COWDRAY CLUB (THE NATION'S NURSES AND PROFESSIONAL WOMEN'S CLUB LTD)
The records consist of a complete set of Council and Committee minutes and detailed membership records, including notes on links with other women's clubs such as the University Women's Club and the V.A.D. Ladies Club.
1919 - 1974
Photographs and Illustrations
The Nation's Nurses and Professional Women's Club Ltd
The collection complements existing GLRO collections such as those concerned with nursing, Nightingale School (H1/ST/NTS), Nightingale Collection (H1/ST/NC), Guy's Hospital Trained Nurses Institution (H9/GY/GHINI), Ranyard Nurses Mission (A/RNY), those concerning women such as the Women's Local Government Society (A/WLG) and the Schoolmistresses and Governesses Benevolent Instititution (Acc 3065), and those records of gentlemans clubs, Brookes Club (Acc 2371), St James's Club (Acc 2371), Union Club (A/UNC). The Cowdray family was also involved with the South London Hospital for Women (H24).

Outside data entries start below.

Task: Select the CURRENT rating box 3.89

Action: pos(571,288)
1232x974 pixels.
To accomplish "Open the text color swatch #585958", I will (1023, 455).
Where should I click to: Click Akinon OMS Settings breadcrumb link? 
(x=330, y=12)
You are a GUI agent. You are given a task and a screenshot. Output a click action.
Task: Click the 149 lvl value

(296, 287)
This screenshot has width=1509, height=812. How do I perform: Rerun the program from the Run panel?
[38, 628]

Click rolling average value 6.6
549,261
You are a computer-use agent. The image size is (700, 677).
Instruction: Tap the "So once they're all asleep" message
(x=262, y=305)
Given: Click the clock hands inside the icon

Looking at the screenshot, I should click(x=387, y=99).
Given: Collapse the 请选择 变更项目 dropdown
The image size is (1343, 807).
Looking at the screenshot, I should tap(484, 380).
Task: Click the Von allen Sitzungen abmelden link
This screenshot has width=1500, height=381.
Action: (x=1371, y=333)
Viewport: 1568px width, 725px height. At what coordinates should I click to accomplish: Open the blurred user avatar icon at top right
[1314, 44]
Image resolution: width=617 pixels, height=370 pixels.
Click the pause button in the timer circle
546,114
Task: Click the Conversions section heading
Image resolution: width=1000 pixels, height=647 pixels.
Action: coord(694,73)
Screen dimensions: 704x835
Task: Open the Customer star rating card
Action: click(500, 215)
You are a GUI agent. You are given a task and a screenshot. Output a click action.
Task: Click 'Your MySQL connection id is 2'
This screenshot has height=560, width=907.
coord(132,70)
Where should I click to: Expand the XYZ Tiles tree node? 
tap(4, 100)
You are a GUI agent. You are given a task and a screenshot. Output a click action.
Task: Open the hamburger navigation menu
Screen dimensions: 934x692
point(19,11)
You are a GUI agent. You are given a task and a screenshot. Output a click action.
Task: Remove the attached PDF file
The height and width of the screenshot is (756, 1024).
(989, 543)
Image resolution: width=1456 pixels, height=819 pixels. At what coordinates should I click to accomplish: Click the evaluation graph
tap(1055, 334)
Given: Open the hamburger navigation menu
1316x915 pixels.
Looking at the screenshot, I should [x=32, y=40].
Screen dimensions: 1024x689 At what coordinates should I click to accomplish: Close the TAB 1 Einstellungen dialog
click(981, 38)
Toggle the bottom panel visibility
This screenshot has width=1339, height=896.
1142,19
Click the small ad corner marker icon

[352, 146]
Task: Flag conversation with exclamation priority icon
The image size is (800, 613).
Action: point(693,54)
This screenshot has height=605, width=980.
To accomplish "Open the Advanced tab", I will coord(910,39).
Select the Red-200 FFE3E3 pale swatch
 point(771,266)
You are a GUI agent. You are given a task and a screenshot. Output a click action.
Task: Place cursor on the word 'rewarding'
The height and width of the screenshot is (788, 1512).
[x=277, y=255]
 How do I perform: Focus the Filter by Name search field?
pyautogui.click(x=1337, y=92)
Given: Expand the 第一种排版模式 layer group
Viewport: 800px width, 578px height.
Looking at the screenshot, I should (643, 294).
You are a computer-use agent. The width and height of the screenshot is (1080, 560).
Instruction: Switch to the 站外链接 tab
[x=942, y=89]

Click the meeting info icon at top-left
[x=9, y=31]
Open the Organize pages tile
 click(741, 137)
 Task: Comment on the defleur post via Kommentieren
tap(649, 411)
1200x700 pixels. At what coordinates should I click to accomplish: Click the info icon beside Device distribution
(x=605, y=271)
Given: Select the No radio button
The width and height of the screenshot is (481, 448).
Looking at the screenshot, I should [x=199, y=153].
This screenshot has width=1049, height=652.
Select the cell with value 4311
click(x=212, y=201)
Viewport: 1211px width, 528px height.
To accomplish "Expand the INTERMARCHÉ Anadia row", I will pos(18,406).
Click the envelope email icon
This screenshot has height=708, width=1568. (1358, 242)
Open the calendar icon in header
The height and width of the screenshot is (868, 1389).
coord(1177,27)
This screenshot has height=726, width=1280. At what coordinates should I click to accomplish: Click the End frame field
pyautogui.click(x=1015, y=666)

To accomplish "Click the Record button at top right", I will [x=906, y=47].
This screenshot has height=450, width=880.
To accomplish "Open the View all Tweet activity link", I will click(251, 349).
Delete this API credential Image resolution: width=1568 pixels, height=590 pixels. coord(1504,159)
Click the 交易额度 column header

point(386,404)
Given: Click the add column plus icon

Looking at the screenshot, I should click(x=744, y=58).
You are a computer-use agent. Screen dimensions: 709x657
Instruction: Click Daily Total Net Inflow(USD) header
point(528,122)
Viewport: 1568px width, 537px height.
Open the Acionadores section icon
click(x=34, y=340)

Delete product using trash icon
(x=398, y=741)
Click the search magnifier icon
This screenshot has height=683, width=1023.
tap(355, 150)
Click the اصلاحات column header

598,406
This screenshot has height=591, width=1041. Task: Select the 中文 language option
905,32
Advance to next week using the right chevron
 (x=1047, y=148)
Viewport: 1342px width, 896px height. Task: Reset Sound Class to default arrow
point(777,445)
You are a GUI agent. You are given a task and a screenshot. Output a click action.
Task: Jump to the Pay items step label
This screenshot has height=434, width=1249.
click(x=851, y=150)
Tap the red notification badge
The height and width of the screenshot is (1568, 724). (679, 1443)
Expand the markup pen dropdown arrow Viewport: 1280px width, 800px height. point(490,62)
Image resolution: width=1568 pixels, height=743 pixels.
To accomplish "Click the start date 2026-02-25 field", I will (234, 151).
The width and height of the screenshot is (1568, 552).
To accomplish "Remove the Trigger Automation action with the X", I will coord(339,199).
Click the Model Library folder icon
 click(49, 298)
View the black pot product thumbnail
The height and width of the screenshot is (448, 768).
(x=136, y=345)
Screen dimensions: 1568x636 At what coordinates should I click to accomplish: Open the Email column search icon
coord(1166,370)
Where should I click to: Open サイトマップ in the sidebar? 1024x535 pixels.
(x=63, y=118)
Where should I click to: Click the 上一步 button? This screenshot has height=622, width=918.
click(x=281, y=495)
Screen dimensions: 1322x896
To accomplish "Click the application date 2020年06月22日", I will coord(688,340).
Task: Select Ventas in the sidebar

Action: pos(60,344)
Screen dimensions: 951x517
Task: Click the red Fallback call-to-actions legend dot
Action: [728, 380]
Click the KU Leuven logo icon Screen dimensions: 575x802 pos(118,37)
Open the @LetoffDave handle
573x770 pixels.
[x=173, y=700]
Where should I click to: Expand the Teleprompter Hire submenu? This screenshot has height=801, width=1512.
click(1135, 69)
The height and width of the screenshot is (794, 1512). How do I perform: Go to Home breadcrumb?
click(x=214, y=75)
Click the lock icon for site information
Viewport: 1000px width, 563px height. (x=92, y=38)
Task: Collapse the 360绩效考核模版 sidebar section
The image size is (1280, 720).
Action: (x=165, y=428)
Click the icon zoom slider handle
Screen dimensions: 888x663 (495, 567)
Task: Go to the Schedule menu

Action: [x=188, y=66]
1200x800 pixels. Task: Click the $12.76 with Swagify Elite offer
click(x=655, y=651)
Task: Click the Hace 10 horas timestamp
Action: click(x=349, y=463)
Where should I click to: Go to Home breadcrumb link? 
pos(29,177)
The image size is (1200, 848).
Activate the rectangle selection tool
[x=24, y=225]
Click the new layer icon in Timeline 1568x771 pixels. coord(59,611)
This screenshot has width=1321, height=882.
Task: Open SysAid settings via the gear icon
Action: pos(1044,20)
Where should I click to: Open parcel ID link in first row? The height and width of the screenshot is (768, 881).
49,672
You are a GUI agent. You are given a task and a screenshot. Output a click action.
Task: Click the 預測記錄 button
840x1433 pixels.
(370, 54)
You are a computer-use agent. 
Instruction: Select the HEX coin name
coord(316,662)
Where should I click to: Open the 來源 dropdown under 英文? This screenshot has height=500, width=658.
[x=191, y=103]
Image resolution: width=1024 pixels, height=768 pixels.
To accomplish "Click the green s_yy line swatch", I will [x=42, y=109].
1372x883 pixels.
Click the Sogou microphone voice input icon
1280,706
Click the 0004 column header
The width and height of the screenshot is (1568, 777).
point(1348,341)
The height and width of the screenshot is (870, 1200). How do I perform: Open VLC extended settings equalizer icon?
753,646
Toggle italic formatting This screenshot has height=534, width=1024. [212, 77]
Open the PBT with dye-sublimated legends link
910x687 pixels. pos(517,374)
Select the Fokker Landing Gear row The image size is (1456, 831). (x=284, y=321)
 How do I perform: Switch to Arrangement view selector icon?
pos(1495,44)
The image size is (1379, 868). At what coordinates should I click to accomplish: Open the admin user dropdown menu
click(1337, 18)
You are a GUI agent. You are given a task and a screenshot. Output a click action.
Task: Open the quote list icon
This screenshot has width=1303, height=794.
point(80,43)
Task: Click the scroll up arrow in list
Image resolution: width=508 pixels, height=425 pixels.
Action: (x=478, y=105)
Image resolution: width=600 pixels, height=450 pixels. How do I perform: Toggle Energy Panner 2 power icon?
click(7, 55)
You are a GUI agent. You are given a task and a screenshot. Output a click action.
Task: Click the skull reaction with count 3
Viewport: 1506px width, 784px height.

The Cowdray Club was established in 1922 and remained in existence until 1974 when it merged with the Naval and Military Club in Piccadilly.
Its original name was The Nation's Nurses and Professional Women's Club Ltd, and its accounts and legal agreements used this name throughout.
The First Viscountess Cowdray did much to promote the nursing profession. As Annie Pearson, the wife of Weetmar Dickinson Pearson a successful Engineering Contractor (Pearson and Son), her life had taken her to Spain, Mexico, New York, Egypt and Malta. She left her mark in her humane care for her husband's employees and in the gift of Cowdray Hospital to Mexico City.
In this country, she was a supporter of District Nursing, being associated with the Queen's Institute of District Nursing, and active in establishing Nursing Services in many rural districts of England and Scotland. She provided 7 Queen's Nurses at her own expense.
Following the creation of the College of Nursing in 1916, Viscountess Cowdray became involved with fundraising for The Nation's Fund for Nurses for the Creation of a Benevolent Fund for Nurses and the Endowment of the College of Nursing. This involvement led to the idea of a gift of a social club for Nurses and Professional Women which "should provide a centre for intercourse and recreation and which should also furnish some of those creature comforts which we associate with the word 'Home'". To this end the Cowdrays purchased 20 Cavendish Square from Mr and Mrs Asquith.
The House was originally built in 1703 and possessed a staircase decorated by Sir James Thornhill. It was converted into a Club by Sir Edwin Cooper and later given a new facade after the purchase of neighbouring properties by the College of Nursing in 1928-1930. The building belonged to the College of Nursing and was leased to the club.
The membership of the Club was on a basis of 55 per cent nurses, 35 per cent Professional Women and 10 per cent women without professional qualifications. The College of Nursing had a 50 per cent representation on the Council of the Club. For much of its existence, the club had over 4,000 members.